- _Task instructions_: Below are several records. Retype exactly those lines running from the one with "Пользовательское соглашение (722, 1809)" through the one with "Резка кругов (1156, 1676)", end lines included, and no others.

[Pixel coordinate grounding data]
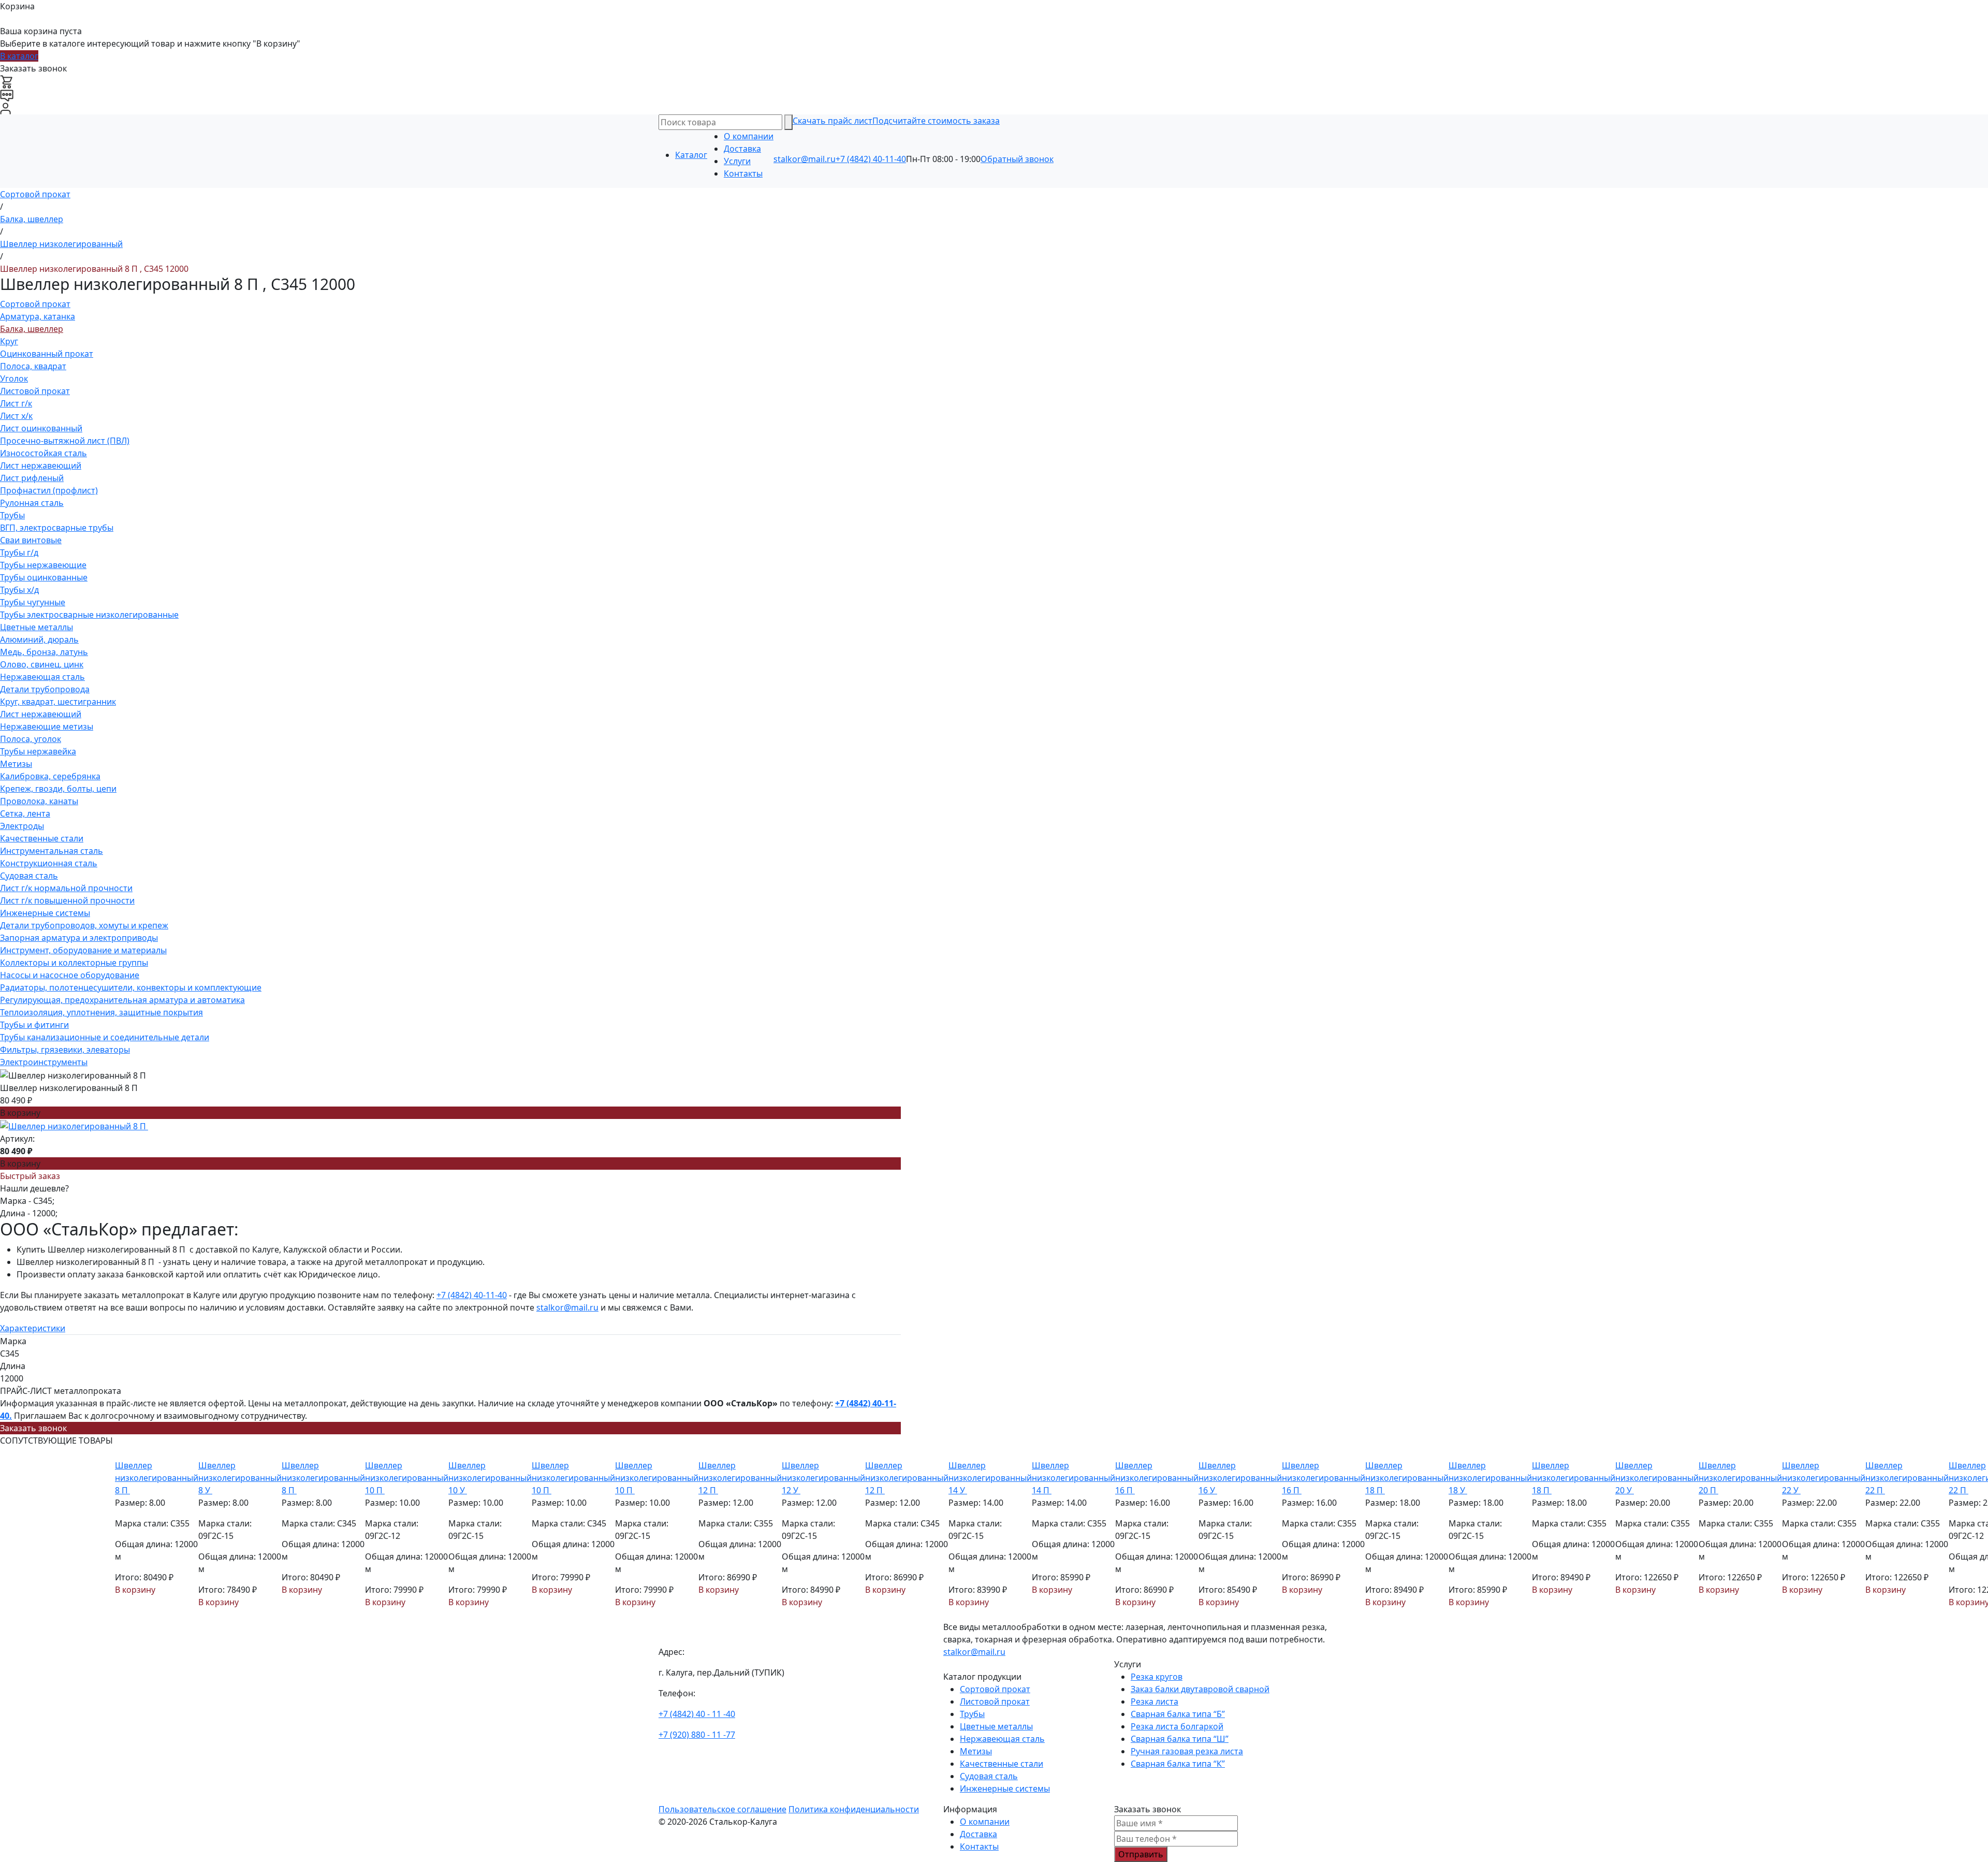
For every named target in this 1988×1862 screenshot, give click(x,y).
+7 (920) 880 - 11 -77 (697, 1734)
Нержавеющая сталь (42, 676)
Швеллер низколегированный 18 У (1490, 1478)
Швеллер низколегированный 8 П (156, 1478)
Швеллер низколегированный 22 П (1907, 1478)
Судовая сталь (29, 875)
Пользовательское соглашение (722, 1809)
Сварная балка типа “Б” (1178, 1714)
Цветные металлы (36, 627)
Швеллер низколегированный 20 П (1740, 1478)
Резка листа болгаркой (1177, 1726)
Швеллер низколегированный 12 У (823, 1478)
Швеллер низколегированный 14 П (1073, 1478)
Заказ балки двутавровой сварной (1200, 1689)
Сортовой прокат (35, 304)
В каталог (19, 56)
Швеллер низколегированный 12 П (740, 1478)
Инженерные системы (45, 913)
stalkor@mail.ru (804, 159)
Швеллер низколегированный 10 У (490, 1478)
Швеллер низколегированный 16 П (1156, 1478)
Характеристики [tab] (32, 1328)
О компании (748, 136)
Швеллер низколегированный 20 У (1657, 1478)
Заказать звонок (33, 1428)
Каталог (691, 155)
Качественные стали (41, 838)
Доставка (742, 148)
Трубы (12, 515)
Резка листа (1154, 1701)
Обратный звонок (1017, 159)
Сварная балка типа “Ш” (1180, 1738)
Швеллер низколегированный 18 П (1407, 1478)
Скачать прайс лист (832, 120)
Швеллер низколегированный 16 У (1240, 1478)
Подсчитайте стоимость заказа (936, 120)
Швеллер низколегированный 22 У (1823, 1478)
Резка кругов (1156, 1676)
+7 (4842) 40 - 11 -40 (697, 1714)
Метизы (16, 763)
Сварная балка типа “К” (1178, 1763)
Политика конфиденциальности (853, 1809)
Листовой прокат (35, 391)
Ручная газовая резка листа (1187, 1751)
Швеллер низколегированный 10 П (406, 1478)
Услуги (737, 161)
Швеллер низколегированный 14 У (990, 1478)
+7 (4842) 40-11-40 (871, 159)
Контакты (743, 173)
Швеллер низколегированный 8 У (240, 1478)
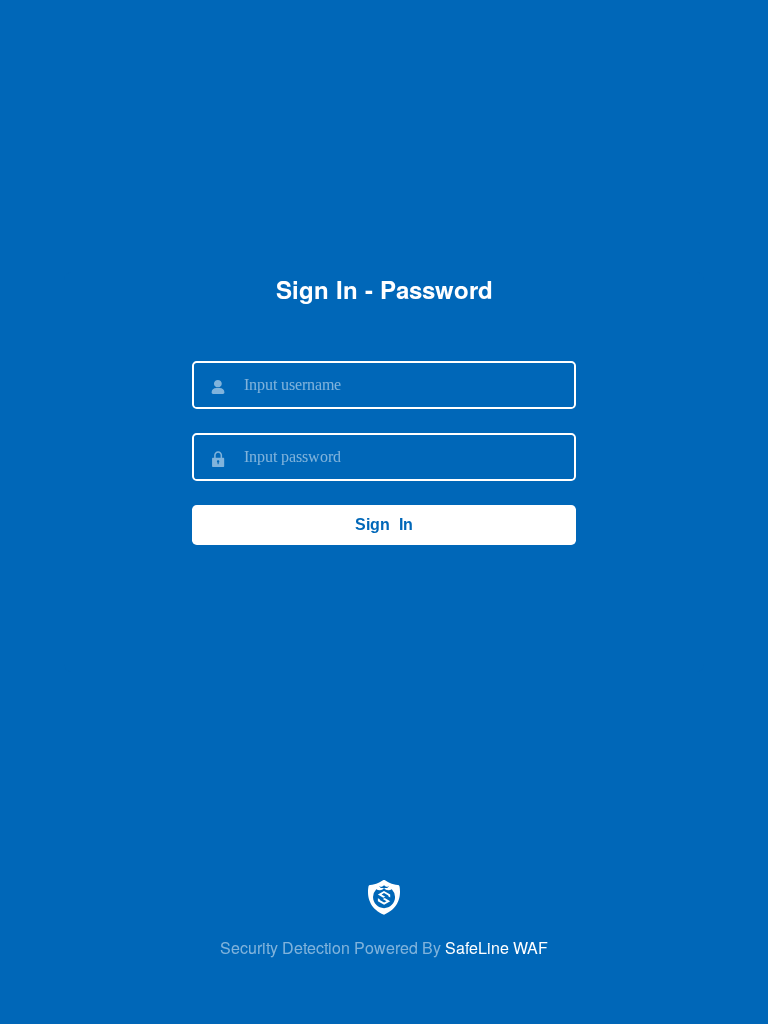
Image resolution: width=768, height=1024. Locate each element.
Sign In (384, 524)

- _Answer section_:
Пользовательское соглашение (722, 1809)
Сварная балка типа “Б” (1178, 1714)
Цветные металлы (36, 627)
Швеллер низколегированный 20 П (1740, 1478)
Резка листа болгаркой (1177, 1726)
Швеллер низколегированный 12 У (823, 1478)
Швеллер низколегированный 14 П (1073, 1478)
Заказ балки двутавровой сварной (1200, 1689)
Сортовой прокат (35, 304)
В каталог (19, 56)
Швеллер низколегированный 12 П (740, 1478)
Инженерные системы (45, 913)
stalkor@mail.ru (804, 159)
Швеллер низколегированный 10 У (490, 1478)
Швеллер низколегированный 16 П (1156, 1478)
Характеристики [tab] (32, 1328)
О компании (748, 136)
Швеллер низколегированный 20 У (1657, 1478)
Заказать звонок (33, 1428)
Каталог (691, 155)
Качественные стали (41, 838)
Доставка (742, 148)
Трубы (12, 515)
Резка листа (1154, 1701)
Обратный звонок (1017, 159)
Сварная балка типа “Ш” (1180, 1738)
Швеллер низколегированный 18 П (1407, 1478)
Скачать прайс лист (832, 120)
Швеллер низколегированный 16 У (1240, 1478)
Подсчитайте стоимость заказа (936, 120)
Швеллер низколегированный 22 У (1823, 1478)
Резка кругов (1156, 1676)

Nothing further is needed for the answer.